Work to be completed →
Reproduce the records below, swapping every occurrence of "GUI agent" for "UI agent" and leaving everything else untouched.

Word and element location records
──────────

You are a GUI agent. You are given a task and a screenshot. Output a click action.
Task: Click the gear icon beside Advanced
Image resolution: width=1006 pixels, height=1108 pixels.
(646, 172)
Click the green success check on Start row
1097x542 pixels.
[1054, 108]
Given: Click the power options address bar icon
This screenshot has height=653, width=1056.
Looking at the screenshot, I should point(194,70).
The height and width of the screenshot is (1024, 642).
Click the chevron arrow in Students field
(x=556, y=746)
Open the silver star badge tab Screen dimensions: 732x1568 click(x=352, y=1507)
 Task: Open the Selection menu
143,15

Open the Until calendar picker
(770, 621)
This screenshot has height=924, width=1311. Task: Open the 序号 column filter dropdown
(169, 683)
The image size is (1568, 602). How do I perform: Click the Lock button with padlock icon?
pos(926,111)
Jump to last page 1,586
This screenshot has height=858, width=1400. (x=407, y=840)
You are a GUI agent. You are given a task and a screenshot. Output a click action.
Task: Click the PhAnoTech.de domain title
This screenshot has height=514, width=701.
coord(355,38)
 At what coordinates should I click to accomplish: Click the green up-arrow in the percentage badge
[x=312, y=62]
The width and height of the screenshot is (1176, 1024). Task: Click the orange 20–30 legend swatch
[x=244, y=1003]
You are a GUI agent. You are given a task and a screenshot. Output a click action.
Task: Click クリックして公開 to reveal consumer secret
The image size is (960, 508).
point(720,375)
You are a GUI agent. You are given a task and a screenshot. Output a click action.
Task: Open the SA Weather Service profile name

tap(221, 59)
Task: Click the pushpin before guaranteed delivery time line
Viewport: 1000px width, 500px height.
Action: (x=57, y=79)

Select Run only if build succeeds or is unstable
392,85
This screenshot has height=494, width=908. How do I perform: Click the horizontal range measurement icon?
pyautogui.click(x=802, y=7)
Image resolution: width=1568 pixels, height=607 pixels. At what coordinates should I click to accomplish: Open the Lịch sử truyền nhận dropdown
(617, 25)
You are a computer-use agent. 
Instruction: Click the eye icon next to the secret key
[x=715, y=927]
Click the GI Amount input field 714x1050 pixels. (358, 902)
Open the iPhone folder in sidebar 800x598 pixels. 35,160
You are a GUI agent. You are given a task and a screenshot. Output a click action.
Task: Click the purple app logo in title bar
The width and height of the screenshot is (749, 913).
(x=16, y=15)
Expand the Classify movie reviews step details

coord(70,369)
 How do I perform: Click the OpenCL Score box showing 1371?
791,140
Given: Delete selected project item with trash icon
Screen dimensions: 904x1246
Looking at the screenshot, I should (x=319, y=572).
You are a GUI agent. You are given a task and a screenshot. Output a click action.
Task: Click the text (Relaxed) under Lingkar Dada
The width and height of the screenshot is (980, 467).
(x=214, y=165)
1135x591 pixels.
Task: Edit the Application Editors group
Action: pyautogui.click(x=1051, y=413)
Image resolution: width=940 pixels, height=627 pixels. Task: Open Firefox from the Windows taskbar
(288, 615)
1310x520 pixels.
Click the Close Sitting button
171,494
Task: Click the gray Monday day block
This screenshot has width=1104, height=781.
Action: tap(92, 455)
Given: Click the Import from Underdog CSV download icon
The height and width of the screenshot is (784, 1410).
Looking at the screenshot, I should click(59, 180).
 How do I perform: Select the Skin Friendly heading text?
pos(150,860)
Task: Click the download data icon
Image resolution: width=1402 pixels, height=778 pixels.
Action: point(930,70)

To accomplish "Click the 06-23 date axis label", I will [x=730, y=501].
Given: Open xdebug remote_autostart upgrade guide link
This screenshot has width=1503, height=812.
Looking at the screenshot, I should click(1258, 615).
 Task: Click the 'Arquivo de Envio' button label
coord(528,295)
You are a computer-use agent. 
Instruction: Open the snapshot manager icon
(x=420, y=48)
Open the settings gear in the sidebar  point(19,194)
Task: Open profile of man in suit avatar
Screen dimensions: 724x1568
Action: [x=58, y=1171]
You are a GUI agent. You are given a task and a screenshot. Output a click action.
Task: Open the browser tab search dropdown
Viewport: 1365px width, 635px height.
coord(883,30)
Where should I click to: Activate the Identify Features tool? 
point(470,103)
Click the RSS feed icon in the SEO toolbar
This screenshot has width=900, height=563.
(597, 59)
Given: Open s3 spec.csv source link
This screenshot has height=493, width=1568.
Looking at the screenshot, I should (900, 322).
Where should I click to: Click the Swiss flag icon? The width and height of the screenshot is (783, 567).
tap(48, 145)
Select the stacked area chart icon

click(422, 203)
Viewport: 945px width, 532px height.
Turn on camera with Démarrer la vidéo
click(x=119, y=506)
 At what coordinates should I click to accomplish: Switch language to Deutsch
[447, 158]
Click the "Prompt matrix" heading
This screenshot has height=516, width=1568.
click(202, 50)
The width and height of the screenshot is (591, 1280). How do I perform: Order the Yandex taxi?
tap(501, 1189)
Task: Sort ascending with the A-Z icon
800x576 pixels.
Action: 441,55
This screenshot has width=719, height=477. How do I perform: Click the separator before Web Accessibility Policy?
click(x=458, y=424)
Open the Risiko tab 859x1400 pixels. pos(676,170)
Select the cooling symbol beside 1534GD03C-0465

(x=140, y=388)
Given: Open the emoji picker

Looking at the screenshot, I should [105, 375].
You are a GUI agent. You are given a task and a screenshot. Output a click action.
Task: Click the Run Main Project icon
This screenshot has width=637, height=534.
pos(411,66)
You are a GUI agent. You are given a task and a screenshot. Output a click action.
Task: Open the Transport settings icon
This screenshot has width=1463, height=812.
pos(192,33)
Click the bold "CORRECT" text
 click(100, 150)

──────────

Exercise output →
You are a UI agent. You are given a task and a screenshot. Output a click action.
Task: Click the gear icon beside Advanced
Image resolution: width=1006 pixels, height=1108 pixels.
(646, 172)
Click the green success check on Start row
1097x542 pixels.
[1054, 108]
Given: Click the power options address bar icon
This screenshot has height=653, width=1056.
Looking at the screenshot, I should point(194,70).
The height and width of the screenshot is (1024, 642).
Click the chevron arrow in Students field
(x=556, y=746)
Open the silver star badge tab Screen dimensions: 732x1568 click(x=352, y=1507)
 Task: Open the Selection menu
143,15

Open the Until calendar picker
(770, 621)
This screenshot has height=924, width=1311. Task: Open the 序号 column filter dropdown
(169, 683)
The image size is (1568, 602). How do I perform: Click the Lock button with padlock icon?
pos(926,111)
Jump to last page 1,586
This screenshot has height=858, width=1400. (x=407, y=840)
You are a UI agent. You are given a task and a screenshot. Output a click action.
Task: Click the PhAnoTech.de domain title
This screenshot has height=514, width=701.
coord(355,38)
 At what coordinates should I click to accomplish: Click the green up-arrow in the percentage badge
[x=312, y=62]
The width and height of the screenshot is (1176, 1024). Task: Click the orange 20–30 legend swatch
[x=244, y=1003]
You are a UI agent. You are given a task and a screenshot. Output a click action.
Task: Click クリックして公開 to reveal consumer secret
The image size is (960, 508).
point(720,375)
You are a UI agent. You are given a task and a screenshot. Output a click action.
Task: Open the SA Weather Service profile name

tap(221, 59)
Task: Click the pushpin before guaranteed delivery time line
Viewport: 1000px width, 500px height.
Action: (x=57, y=79)

Select Run only if build succeeds or is unstable
392,85
This screenshot has height=494, width=908. How do I perform: Click the horizontal range measurement icon?
pyautogui.click(x=802, y=7)
Image resolution: width=1568 pixels, height=607 pixels. At what coordinates should I click to accomplish: Open the Lịch sử truyền nhận dropdown
(617, 25)
You are a computer-use agent. 
Instruction: Click the eye icon next to the secret key
[x=715, y=927]
Click the GI Amount input field 714x1050 pixels. (358, 902)
Open the iPhone folder in sidebar 800x598 pixels. 35,160
You are a UI agent. You are given a task and a screenshot. Output a click action.
Task: Click the purple app logo in title bar
The width and height of the screenshot is (749, 913).
(x=16, y=15)
Expand the Classify movie reviews step details

coord(70,369)
 How do I perform: Click the OpenCL Score box showing 1371?
791,140
Given: Delete selected project item with trash icon
Screen dimensions: 904x1246
Looking at the screenshot, I should (x=319, y=572).
You are a UI agent. You are given a task and a screenshot. Output a click action.
Task: Click the text (Relaxed) under Lingkar Dada
The width and height of the screenshot is (980, 467).
(x=214, y=165)
1135x591 pixels.
Task: Edit the Application Editors group
Action: pyautogui.click(x=1051, y=413)
Image resolution: width=940 pixels, height=627 pixels. Task: Open Firefox from the Windows taskbar
(288, 615)
1310x520 pixels.
Click the Close Sitting button
171,494
Task: Click the gray Monday day block
This screenshot has width=1104, height=781.
Action: tap(92, 455)
Given: Click the Import from Underdog CSV download icon
The height and width of the screenshot is (784, 1410).
Looking at the screenshot, I should click(59, 180).
 How do I perform: Select the Skin Friendly heading text?
pos(150,860)
Task: Click the download data icon
Image resolution: width=1402 pixels, height=778 pixels.
Action: point(930,70)

To accomplish "Click the 06-23 date axis label", I will [x=730, y=501].
Given: Open xdebug remote_autostart upgrade guide link
This screenshot has width=1503, height=812.
Looking at the screenshot, I should click(1258, 615).
 Task: Click the 'Arquivo de Envio' button label
coord(528,295)
You are a computer-use agent. 
Instruction: Open the snapshot manager icon
(x=420, y=48)
Open the settings gear in the sidebar  point(19,194)
Task: Open profile of man in suit avatar
Screen dimensions: 724x1568
Action: [x=58, y=1171]
You are a UI agent. You are given a task and a screenshot. Output a click action.
Task: Open the browser tab search dropdown
Viewport: 1365px width, 635px height.
coord(883,30)
Where should I click to: Activate the Identify Features tool? 
point(470,103)
Click the RSS feed icon in the SEO toolbar
This screenshot has width=900, height=563.
(597, 59)
Given: Open s3 spec.csv source link
This screenshot has height=493, width=1568.
Looking at the screenshot, I should (900, 322).
Where should I click to: Click the Swiss flag icon? The width and height of the screenshot is (783, 567).
tap(48, 145)
Select the stacked area chart icon

click(422, 203)
Viewport: 945px width, 532px height.
Turn on camera with Démarrer la vidéo
click(x=119, y=506)
 At what coordinates should I click to accomplish: Switch language to Deutsch
[447, 158]
Click the "Prompt matrix" heading
This screenshot has height=516, width=1568.
click(202, 50)
The width and height of the screenshot is (591, 1280). How do I perform: Order the Yandex taxi?
tap(501, 1189)
Task: Sort ascending with the A-Z icon
800x576 pixels.
Action: 441,55
This screenshot has width=719, height=477. How do I perform: Click the separator before Web Accessibility Policy?
click(x=458, y=424)
Open the Risiko tab 859x1400 pixels. pos(676,170)
Select the cooling symbol beside 1534GD03C-0465

(x=140, y=388)
Given: Open the emoji picker

Looking at the screenshot, I should [105, 375].
You are a UI agent. You are given a task and a screenshot. Output a click action.
Task: Click the Run Main Project icon
This screenshot has width=637, height=534.
pos(411,66)
You are a UI agent. You are given a task and a screenshot. Output a click action.
Task: Open the Transport settings icon
This screenshot has width=1463, height=812.
pos(192,33)
Click the bold "CORRECT" text
 click(100, 150)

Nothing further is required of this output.